Zum Festivalfinale gab es in Grafenegg am Sonntagabend passenderweise Strauss’ „Vier letzte Lieder“ zu hören. Gemeinsam mit der Filarmonica della Scala di Milano unter der Leitung von Andres Orozco-Estrada trat die US-Amerikanerin Renee Fleming auf. Für sie war es eine Rückkehr: Bereits 2007, in der allerersten Festivalsaison, war sie schließlich hier am Wolkenturm zu Gast gewesen.

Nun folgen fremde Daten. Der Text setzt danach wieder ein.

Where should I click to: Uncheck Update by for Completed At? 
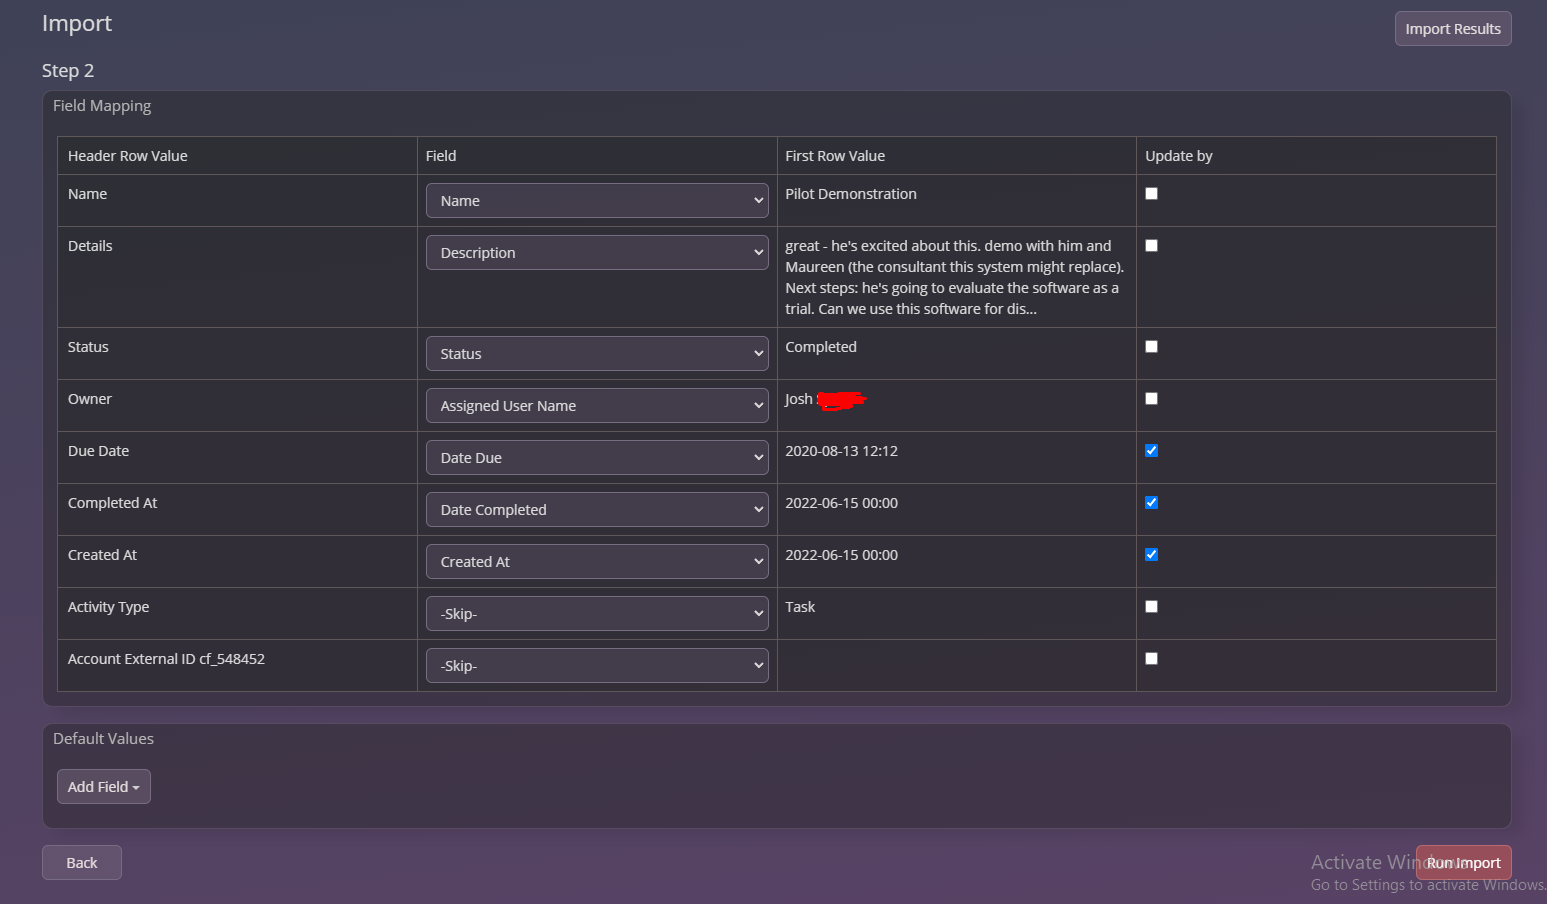coord(1151,503)
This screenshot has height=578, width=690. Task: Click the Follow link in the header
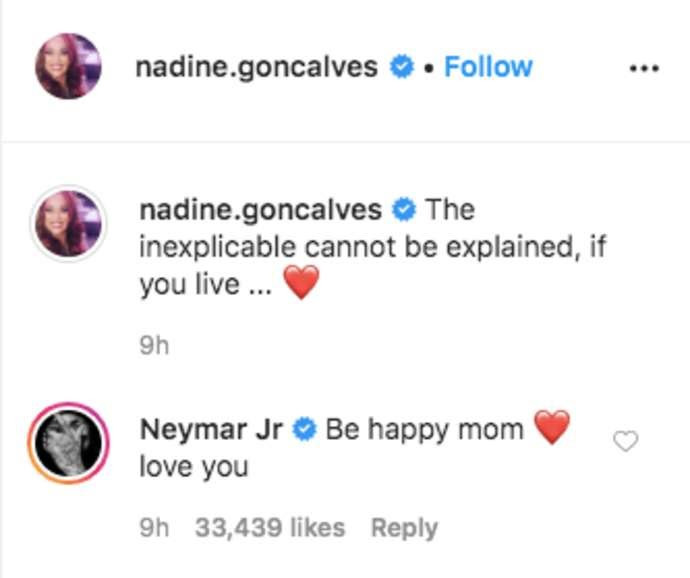coord(488,67)
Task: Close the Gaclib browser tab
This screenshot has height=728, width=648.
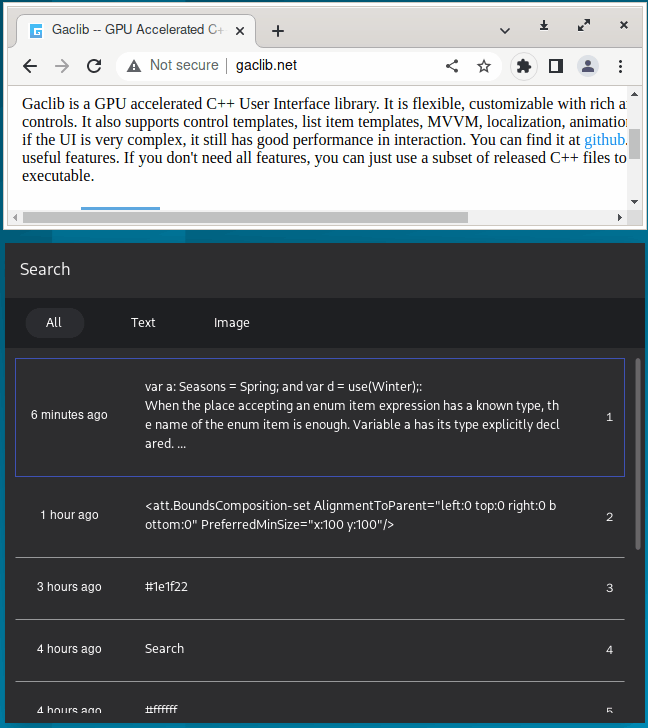Action: click(x=241, y=30)
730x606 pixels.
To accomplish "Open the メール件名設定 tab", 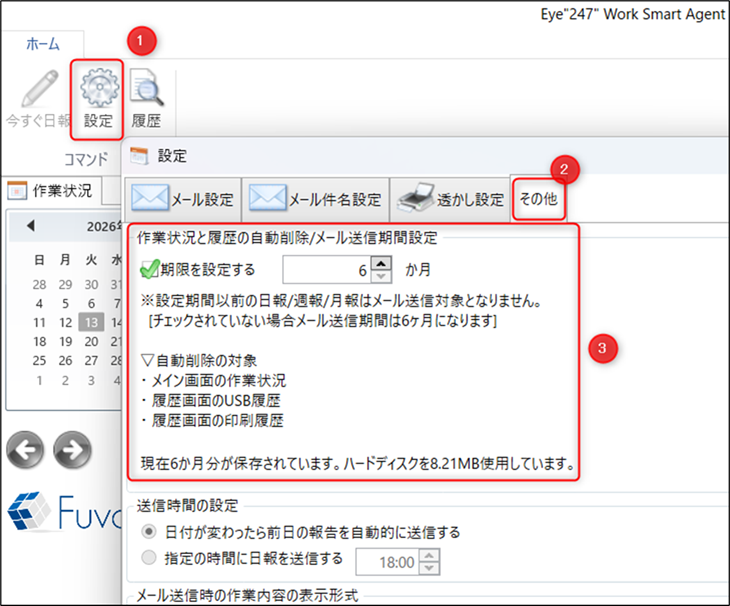I will (315, 198).
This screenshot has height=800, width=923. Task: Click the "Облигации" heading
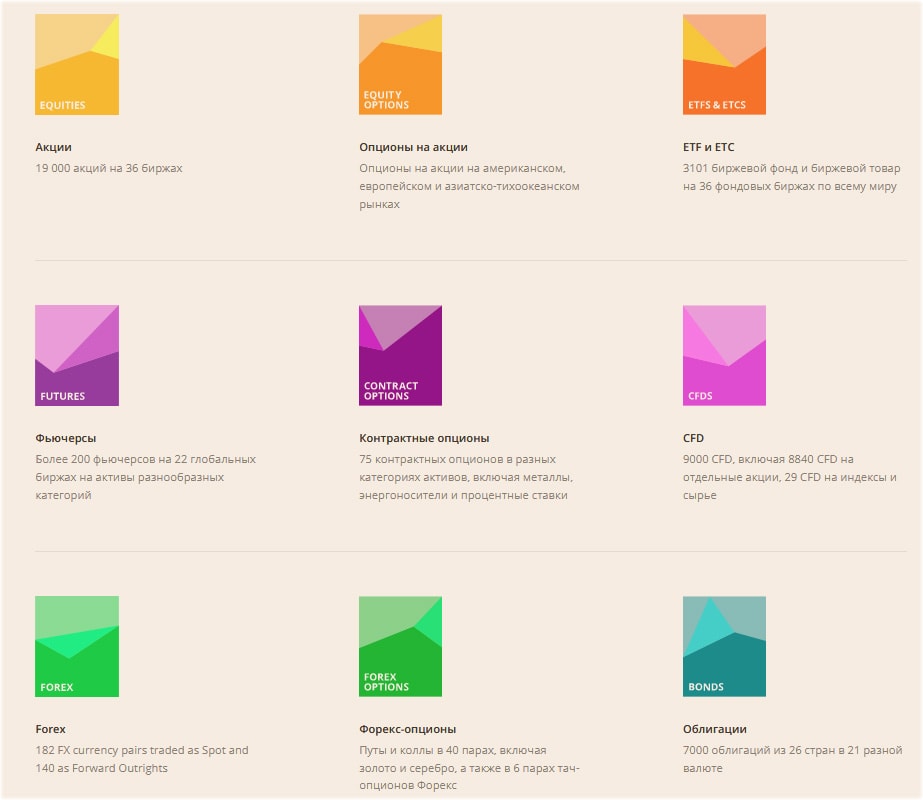click(x=714, y=729)
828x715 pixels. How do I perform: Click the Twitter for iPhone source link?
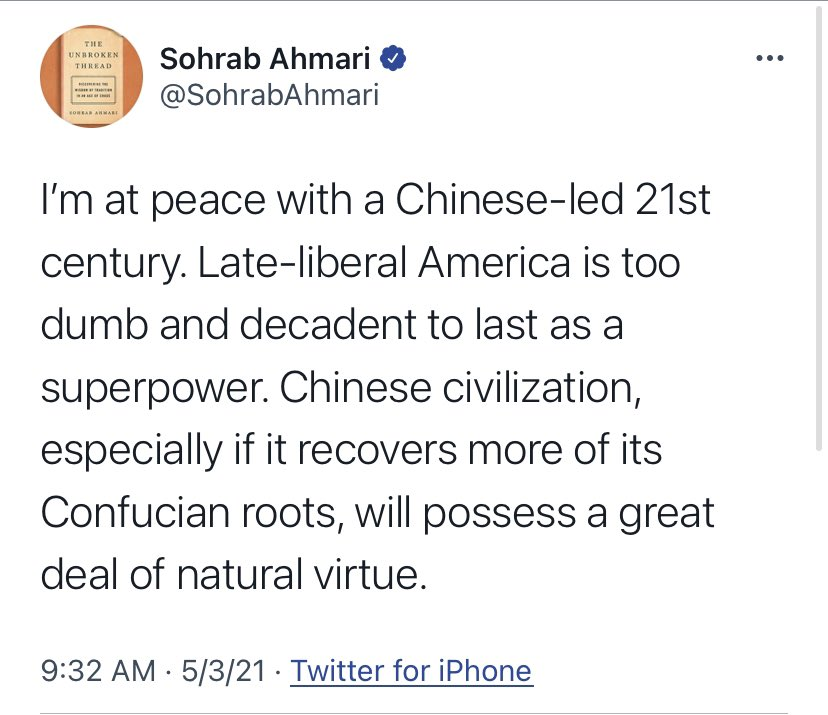pyautogui.click(x=411, y=670)
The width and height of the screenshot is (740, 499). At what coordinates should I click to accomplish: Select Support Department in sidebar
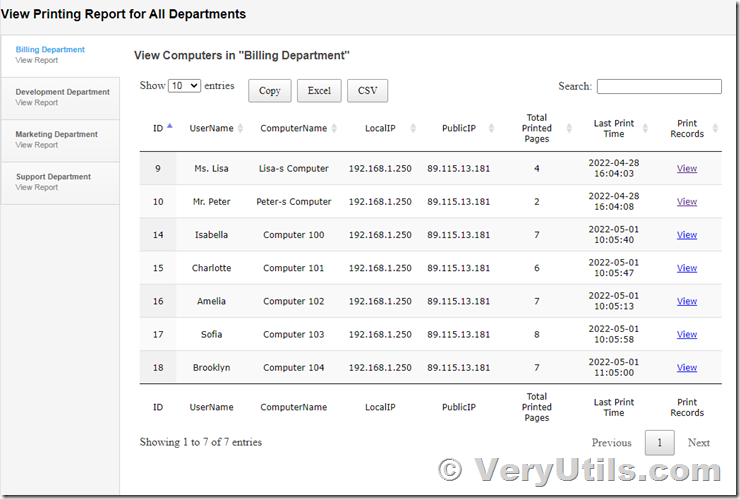click(60, 183)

Rudolf Buchbinder, künstlerischer Leiter in Grafenegg, streute der Sopranistin schon vor dem Auftritt Rosen. Ein Erlebnis werde er nie vergessen: „Bei ihrem Auftritt 2007 gab es strömenden Regen. Sie hatte drei Zugaben vorbereitet. Zum Publikum sagte sie, ‚Damit Sie nicht so lange im Regen sitzen müssen, singe ich jetzt alle drei hintereinander.‘ Das ist Professionalität.“ Dreieinhalb Wochen Europatournee hat Fleming mittlerweile bereits hinter sich. „Es ist für mich total episch, wieder hier zu sein“, sagte sie gegenüber noe.ORF.at. Sie liebe Open-Air-Konzerte generell und sehe es nach zwei schwierigen Jahren als „Geschenk“ an, mit den „Vier letzten Liedern“ wieder auf der Bühne stehen zu können.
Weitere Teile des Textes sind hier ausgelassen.